» **What to work on**: Copy the records from the line with "This screenshot has height=499, width=600." up to and including the line with "Action: [146, 28]", changing "dropdown arrow" to "drop-down arrow" and leaving everything else as it is.

» **The input**:
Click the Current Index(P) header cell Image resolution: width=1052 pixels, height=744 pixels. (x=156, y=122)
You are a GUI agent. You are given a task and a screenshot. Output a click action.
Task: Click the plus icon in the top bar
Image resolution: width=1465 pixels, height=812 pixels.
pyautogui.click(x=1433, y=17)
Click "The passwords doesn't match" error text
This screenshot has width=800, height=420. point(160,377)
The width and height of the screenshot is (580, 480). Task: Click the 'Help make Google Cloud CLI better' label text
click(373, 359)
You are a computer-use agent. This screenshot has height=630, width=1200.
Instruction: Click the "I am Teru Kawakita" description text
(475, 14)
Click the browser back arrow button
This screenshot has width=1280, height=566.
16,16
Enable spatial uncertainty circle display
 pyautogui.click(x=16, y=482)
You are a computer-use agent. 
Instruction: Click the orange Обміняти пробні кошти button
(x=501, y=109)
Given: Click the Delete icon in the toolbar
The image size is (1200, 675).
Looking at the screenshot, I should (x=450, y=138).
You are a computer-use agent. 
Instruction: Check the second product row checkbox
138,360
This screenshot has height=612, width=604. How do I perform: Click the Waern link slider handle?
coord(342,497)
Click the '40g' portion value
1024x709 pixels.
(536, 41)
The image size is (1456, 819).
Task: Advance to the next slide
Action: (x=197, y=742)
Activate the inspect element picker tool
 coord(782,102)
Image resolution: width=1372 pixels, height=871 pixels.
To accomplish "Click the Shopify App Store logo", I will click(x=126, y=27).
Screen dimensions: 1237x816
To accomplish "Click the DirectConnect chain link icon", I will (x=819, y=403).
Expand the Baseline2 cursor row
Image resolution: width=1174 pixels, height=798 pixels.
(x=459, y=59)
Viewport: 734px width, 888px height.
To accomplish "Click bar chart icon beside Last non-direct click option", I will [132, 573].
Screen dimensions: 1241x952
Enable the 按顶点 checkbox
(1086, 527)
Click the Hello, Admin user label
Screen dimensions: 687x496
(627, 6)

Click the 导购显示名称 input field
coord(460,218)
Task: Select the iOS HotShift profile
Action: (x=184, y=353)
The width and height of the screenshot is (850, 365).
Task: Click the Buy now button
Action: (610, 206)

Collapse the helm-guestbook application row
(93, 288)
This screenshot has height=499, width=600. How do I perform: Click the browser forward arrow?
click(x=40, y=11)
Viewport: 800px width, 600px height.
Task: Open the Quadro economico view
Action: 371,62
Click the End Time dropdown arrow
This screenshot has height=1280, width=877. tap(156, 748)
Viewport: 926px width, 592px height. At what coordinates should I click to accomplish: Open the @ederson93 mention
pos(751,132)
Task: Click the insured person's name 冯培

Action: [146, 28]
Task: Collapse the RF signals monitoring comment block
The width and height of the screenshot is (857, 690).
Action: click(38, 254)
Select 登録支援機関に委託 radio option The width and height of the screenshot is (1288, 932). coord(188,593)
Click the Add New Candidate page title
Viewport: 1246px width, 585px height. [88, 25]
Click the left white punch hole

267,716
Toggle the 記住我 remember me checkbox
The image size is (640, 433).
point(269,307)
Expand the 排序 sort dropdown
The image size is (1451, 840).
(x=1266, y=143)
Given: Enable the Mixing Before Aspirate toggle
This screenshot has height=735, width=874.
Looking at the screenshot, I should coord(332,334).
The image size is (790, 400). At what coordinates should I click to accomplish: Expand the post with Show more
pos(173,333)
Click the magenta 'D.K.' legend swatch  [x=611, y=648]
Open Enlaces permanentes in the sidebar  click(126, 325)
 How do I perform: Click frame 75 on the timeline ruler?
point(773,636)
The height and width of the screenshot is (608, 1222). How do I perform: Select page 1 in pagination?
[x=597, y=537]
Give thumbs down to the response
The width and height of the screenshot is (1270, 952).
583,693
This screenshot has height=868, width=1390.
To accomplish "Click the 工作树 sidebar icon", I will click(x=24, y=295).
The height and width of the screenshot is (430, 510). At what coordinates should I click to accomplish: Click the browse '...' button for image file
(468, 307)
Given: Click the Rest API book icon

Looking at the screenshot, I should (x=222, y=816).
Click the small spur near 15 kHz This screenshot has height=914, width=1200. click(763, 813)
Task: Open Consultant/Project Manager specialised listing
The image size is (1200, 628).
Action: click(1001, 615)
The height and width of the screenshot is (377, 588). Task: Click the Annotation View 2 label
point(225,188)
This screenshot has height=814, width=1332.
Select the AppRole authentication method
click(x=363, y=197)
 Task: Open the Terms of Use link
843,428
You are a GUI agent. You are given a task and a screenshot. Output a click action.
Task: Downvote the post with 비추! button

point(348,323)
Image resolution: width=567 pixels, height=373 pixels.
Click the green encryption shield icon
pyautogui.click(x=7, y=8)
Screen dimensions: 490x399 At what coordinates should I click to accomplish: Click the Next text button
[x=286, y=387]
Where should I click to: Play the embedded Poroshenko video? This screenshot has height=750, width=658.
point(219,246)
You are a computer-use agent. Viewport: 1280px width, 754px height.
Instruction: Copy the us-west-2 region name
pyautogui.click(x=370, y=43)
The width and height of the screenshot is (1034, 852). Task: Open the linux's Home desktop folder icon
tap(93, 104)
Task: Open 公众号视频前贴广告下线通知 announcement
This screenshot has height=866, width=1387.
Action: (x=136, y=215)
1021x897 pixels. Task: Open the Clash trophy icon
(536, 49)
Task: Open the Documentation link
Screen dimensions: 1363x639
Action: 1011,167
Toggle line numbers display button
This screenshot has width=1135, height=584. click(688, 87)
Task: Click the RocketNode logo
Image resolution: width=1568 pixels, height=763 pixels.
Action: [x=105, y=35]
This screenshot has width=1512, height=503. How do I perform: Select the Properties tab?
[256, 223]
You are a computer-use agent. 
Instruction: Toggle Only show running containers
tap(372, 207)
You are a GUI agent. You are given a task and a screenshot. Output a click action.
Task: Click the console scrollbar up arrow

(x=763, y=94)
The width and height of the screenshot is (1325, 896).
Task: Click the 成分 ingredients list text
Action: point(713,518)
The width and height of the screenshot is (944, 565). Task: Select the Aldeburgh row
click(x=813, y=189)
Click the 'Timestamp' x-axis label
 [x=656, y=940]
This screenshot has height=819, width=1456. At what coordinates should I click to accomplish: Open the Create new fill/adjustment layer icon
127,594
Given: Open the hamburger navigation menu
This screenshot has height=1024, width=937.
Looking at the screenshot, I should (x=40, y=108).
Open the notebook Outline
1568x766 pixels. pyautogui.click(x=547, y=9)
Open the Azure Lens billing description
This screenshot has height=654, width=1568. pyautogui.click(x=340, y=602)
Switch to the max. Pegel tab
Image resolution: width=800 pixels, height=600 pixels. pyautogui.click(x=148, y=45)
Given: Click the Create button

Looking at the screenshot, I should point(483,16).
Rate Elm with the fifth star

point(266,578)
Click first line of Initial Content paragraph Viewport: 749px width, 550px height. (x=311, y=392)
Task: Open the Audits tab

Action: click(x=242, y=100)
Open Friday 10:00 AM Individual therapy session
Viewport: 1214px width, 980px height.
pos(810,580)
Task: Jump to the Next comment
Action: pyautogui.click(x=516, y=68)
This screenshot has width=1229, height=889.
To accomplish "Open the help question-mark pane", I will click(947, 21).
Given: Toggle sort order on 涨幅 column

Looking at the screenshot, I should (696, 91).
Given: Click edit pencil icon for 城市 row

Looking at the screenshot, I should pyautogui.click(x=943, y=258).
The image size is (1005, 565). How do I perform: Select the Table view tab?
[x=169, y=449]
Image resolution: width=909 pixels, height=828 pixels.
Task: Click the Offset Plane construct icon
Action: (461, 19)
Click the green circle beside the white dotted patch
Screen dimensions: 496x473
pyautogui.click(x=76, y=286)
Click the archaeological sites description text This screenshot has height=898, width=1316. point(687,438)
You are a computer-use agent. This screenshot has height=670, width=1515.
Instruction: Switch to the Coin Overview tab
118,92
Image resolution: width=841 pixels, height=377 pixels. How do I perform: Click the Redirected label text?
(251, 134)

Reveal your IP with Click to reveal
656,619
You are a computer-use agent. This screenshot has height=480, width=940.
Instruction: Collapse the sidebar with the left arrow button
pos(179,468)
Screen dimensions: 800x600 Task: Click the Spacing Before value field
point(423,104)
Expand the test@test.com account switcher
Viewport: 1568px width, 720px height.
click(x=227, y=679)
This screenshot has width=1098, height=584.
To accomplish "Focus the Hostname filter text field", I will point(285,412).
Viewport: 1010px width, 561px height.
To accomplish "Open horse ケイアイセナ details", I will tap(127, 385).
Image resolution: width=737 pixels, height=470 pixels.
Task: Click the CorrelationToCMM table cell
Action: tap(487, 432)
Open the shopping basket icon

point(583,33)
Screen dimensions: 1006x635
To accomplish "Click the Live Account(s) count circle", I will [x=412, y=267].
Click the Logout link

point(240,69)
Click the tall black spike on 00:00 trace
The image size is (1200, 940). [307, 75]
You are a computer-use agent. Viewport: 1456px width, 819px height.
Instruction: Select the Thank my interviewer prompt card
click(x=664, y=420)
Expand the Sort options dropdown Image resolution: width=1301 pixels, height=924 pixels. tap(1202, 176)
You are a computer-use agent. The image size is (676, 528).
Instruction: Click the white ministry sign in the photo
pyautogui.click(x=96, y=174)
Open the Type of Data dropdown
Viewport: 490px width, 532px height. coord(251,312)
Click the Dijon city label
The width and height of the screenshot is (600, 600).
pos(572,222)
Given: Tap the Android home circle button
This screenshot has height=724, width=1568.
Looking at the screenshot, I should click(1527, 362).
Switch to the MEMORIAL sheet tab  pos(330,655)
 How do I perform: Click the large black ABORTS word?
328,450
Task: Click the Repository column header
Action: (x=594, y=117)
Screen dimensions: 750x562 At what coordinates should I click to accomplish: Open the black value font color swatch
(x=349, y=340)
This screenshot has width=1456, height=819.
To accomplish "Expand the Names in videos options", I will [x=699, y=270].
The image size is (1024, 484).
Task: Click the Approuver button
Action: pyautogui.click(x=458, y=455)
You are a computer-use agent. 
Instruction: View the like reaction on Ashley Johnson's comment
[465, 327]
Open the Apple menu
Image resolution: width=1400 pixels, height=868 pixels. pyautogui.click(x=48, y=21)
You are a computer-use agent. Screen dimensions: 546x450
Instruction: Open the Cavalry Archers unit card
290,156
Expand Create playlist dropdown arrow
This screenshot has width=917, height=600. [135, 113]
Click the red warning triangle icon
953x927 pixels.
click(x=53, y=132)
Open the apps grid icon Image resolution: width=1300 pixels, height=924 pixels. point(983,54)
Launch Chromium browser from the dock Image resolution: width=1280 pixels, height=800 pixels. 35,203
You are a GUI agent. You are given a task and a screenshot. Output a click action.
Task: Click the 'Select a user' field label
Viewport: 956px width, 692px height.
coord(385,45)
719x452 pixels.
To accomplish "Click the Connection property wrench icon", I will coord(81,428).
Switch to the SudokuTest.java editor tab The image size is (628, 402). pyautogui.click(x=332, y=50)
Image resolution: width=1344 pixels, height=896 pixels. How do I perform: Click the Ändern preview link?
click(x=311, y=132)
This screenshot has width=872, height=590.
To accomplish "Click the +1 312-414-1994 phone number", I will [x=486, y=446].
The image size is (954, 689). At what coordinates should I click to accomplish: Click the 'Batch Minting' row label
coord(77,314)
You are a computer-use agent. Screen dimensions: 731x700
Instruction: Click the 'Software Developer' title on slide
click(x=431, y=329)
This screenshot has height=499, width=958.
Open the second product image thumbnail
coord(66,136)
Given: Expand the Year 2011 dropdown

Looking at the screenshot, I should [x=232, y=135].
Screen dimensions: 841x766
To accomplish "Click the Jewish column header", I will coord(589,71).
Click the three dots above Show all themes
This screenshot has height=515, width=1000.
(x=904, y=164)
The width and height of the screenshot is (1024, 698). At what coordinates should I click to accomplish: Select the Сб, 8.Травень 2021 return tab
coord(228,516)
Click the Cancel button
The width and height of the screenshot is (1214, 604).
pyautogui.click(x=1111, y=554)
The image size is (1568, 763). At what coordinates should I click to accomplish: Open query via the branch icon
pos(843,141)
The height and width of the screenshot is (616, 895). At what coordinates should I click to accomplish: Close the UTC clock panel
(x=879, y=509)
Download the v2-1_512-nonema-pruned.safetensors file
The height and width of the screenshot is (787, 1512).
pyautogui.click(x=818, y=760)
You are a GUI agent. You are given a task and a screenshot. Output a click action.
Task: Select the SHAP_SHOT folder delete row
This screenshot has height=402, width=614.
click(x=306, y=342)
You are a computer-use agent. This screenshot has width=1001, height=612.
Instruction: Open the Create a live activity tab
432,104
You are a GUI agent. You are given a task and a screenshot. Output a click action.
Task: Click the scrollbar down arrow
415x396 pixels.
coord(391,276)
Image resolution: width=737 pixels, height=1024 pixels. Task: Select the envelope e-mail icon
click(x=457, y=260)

» **Written solution**:
This screenshot has height=499, width=600. How do I perform: Click the browser forward arrow?
click(x=40, y=11)
Viewport: 800px width, 600px height.
Task: Open the Quadro economico view
Action: 371,62
Click the End Time drop-down arrow
This screenshot has height=1280, width=877. tap(156, 748)
Viewport: 926px width, 592px height. At what coordinates should I click to accomplish: Open the @ederson93 mention
pos(751,132)
Task: Click the insured person's name 冯培

Action: [146, 28]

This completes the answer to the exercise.